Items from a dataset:
=-=-=-=-=
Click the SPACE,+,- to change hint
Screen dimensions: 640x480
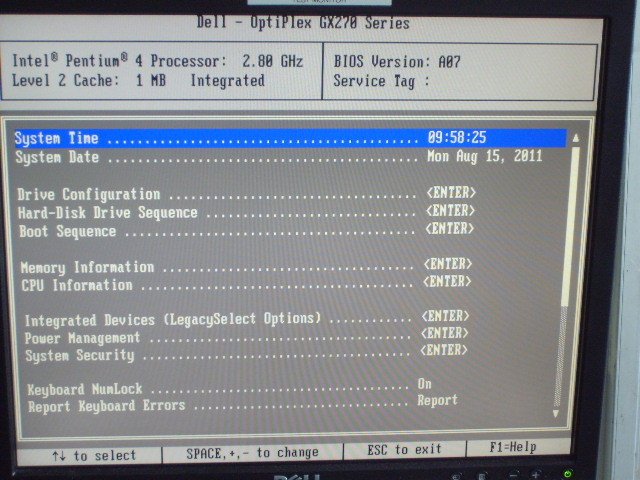click(x=252, y=453)
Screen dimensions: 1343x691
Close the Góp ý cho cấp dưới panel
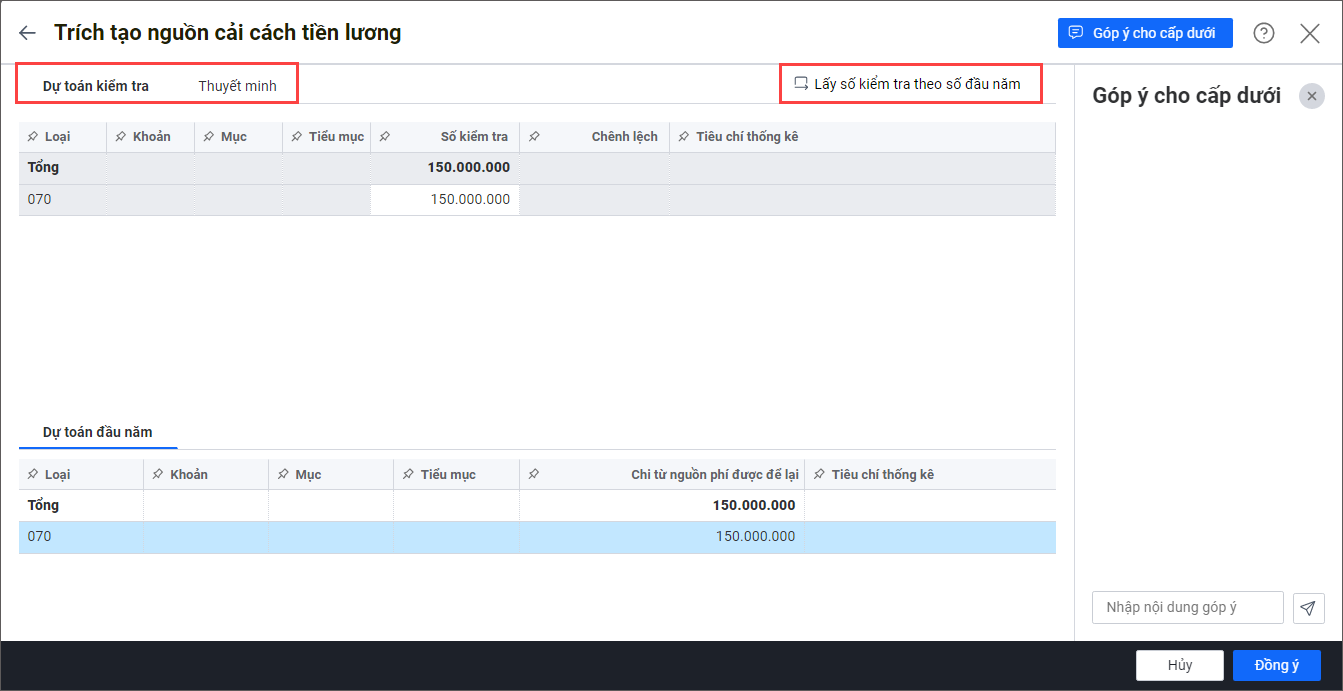tap(1312, 96)
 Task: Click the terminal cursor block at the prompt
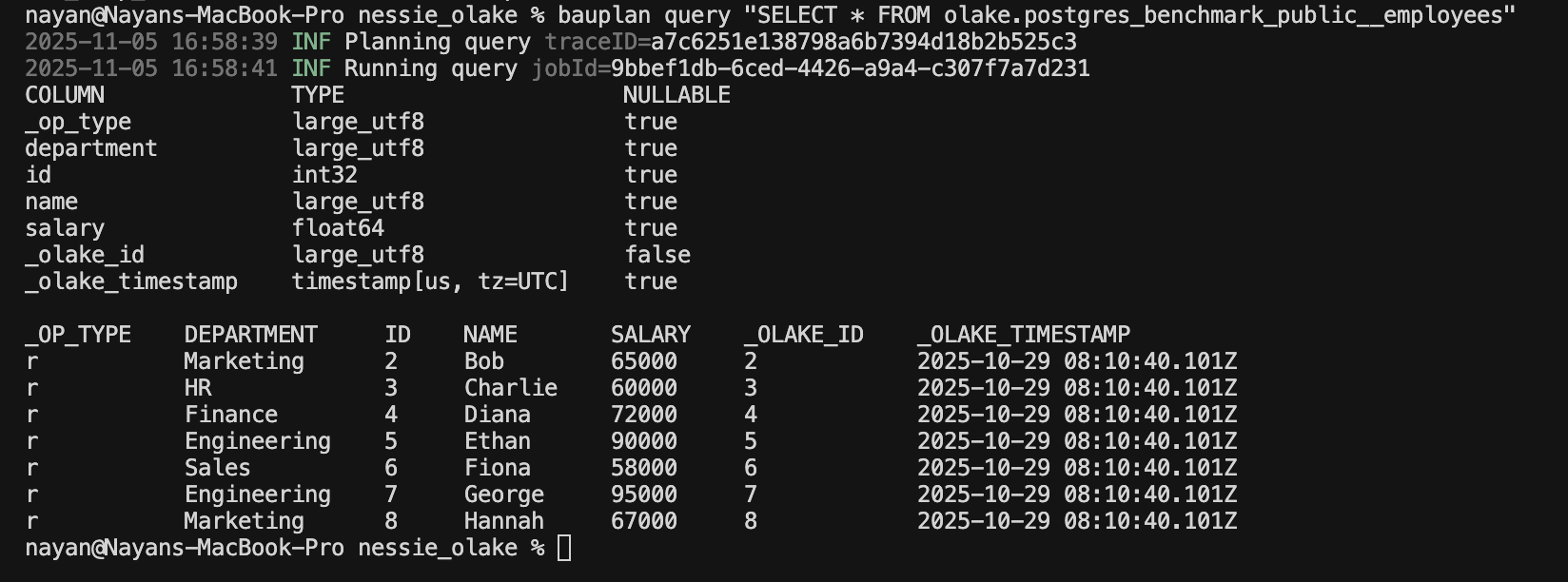point(564,548)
=-=-=-=-=
* _Task statement_: In the reply, each line of the data must appear exactly as written, and no picture may appear.

* _Result_:
Click the SPACE,+,- to change hint
Screen dimensions: 640x480
click(x=252, y=453)
Screen dimensions: 1343x691
Close the Góp ý cho cấp dưới panel
tap(1312, 96)
 Task: Click the terminal cursor block at the prompt
point(564,548)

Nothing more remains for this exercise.